Os avanços tecnológicos e científicos, com o final do século XX e início do novo milênio apresentaram à humanidade uma nova forma de poder hegemônico denominada de globalização,¹ que foi fundamental para o surgimento do Direito Econômico.

A globalização, definida como um processo típico da segunda metade do século XX, que conduziu a crescente integração das economias e das sociedades dos vários países, especialmente no que toca à produção de mercadorias e serviços, aos mercados financeiros e à difusão de informações, ² ocasionou um grande impacto no campo do Direito, posto que como fenômeno histórico-cultural que é, não poderia desvencilhar-se dessas mutações econômicas, de sorte que as transformações provocadas pela globalização também atingiram o Direito, em todos os seus ramos. ³

Com essas alterações sócio-econômicas, surgiu a necessidade de uma tutela penal do Direito Econômico, advindo do cenário que começava a se desenhar a partir do “intervencionismo estatal no domínio econômico”.4 Modernidade, pós-modernidade, sociedade industrial e pós-industrial, tudo, enfim, coloca em xeque o fato de como poderá esse ramo do Direito vir a tratar novas situações.5

É inquestionável que com a globalização o Direito Econômico passou a necessitar de proteção penal, entretanto, a problemática vai mais adiante, na medida em que estudiosos sugerem uma flexibilização do atual Direito Penal para abranger a proteção dos novos bens jurídicos advindos da transformação econômica.

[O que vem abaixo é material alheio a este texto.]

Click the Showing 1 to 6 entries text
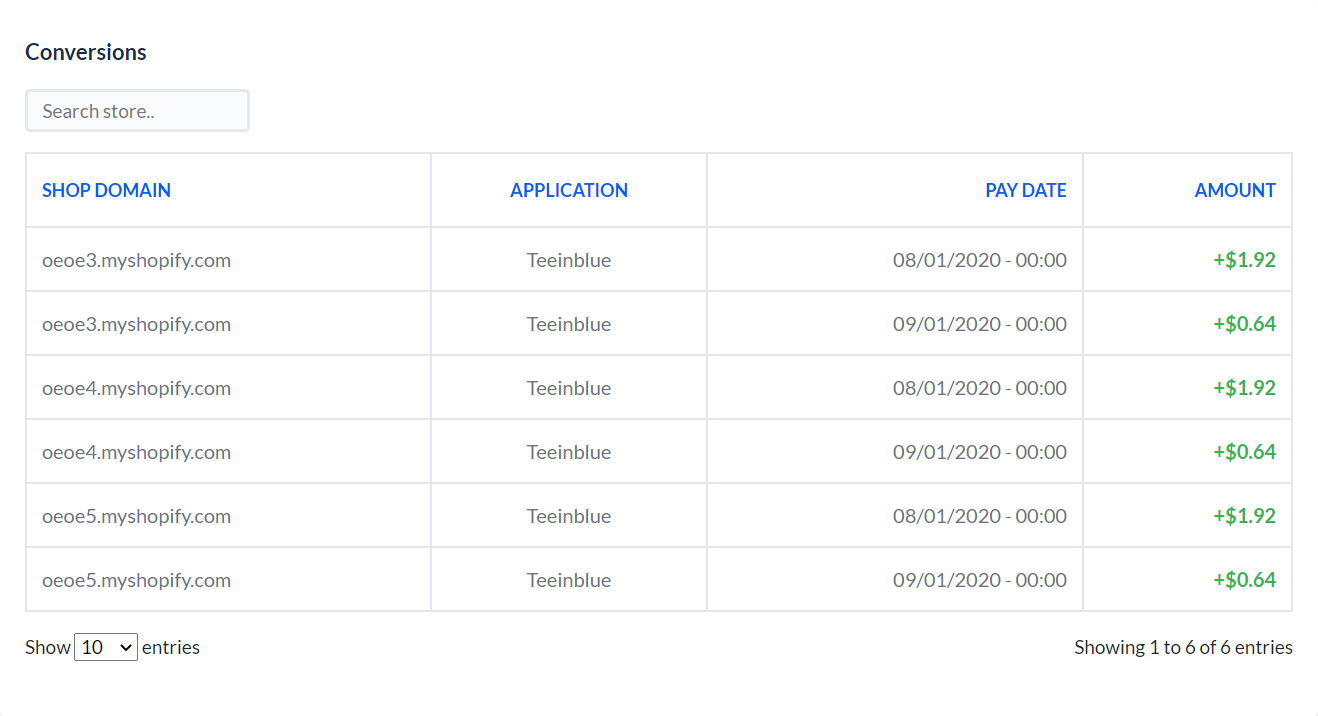Image resolution: width=1318 pixels, height=716 pixels. click(1183, 647)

Para eles a atual dogmática penal não se adequou aos novos anseios da sociedade econômica atual, tendo-se que os bens jurídicos que agora necessitam de proteção penal são supra-individuais, e prescindem de uma nova dogmática, com olhares especiais à proteção dos interesses coletivos.

Não obstante os argumentos utilizados pelos autores adeptos do Direito Penal com ciência autônoma, bem verdade é que não há motivos relevantes a implicar em uma nova teoria geral do Direito Penal, haja vista que com o novo panorama econômico alterou-se apenas o bem a ser tutelado, transmudando-se de bem jurídico individual para difuso, não concebendo por isso autonomia ao Direito Penal Econômico em face do Direito Penal Tradicional.

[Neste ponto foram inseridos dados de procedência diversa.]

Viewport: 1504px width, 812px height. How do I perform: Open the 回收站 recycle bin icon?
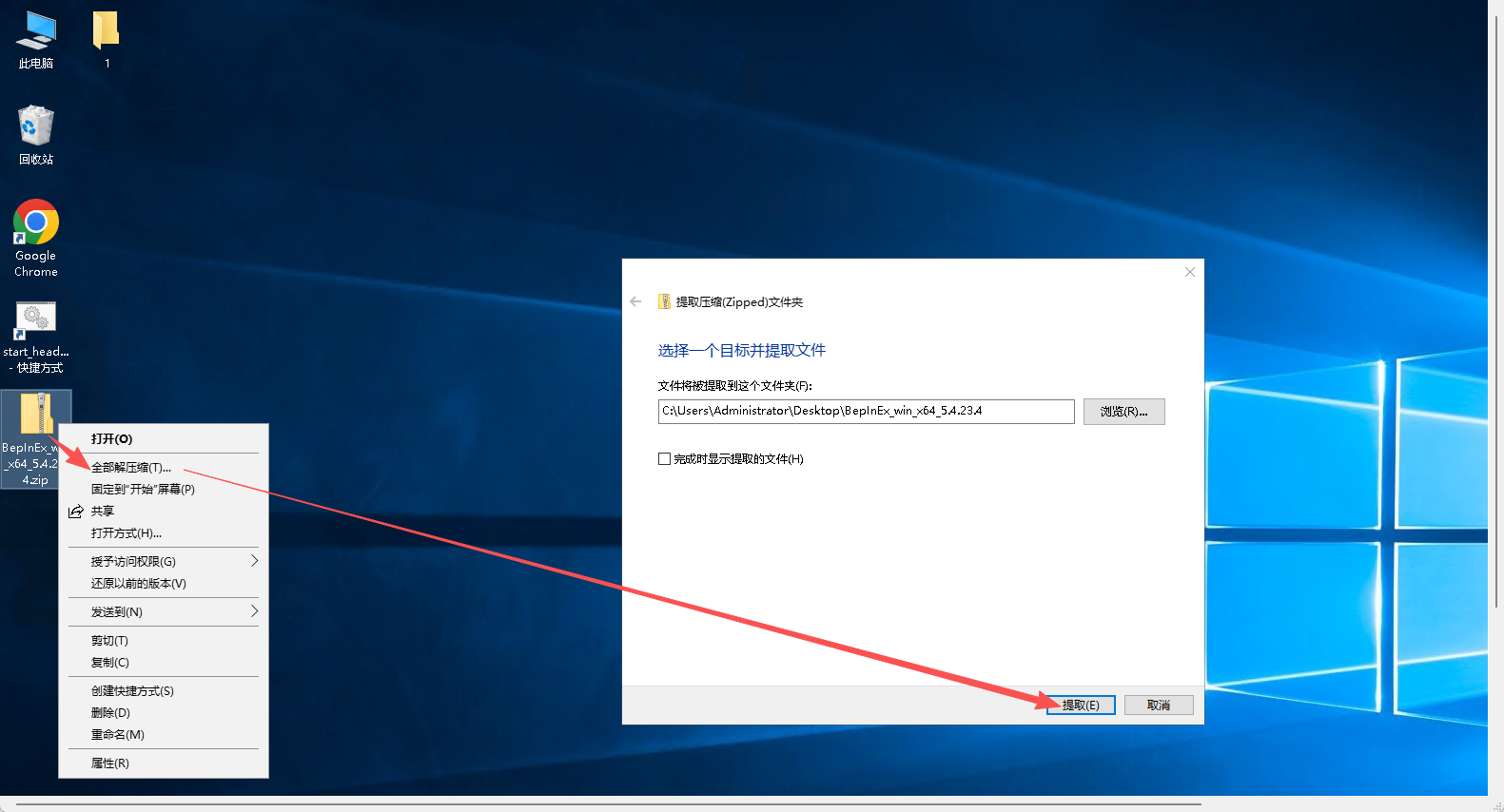point(36,127)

Não há que se falar, portanto, em autonomia do direito penal econômico, mas sim em uma adequação penal fundamentada constitucionalmente, com olhares às peculiaridades dos bens jurídicos difusos, para que a atual Teoria Geral do Direito Penal abarque em seu bojo a proteção dos interesses coletivos do Direito Econômico, sem que com isso desestabilize toda a gama de direitos e garantias individuais do indivíduo em face do Estado.

Como se sabe, o direito penal hodierno é sustentado por princípios, que delimitam a abrangência do bem jurídico protegido, vale dizer, o Estado sofre limitações no seu ius punied, na medida em que o fiel cumprimento dos princípios não admite arbitrariedades no direito de punir, nem no critério de escolha de bens dignos de proteção.

Nesta esteira, princípios como o da intervenção mínima, da subsidiariedade, da lesividade e da fragmentariedade minimizam a atuação estatal, estando o legislador infraconstitucional adstrito a eleger apenas aqueles bens que são de suma importância à sociedade, aqueles que sejam penalmente relevantes sob pena de caos social.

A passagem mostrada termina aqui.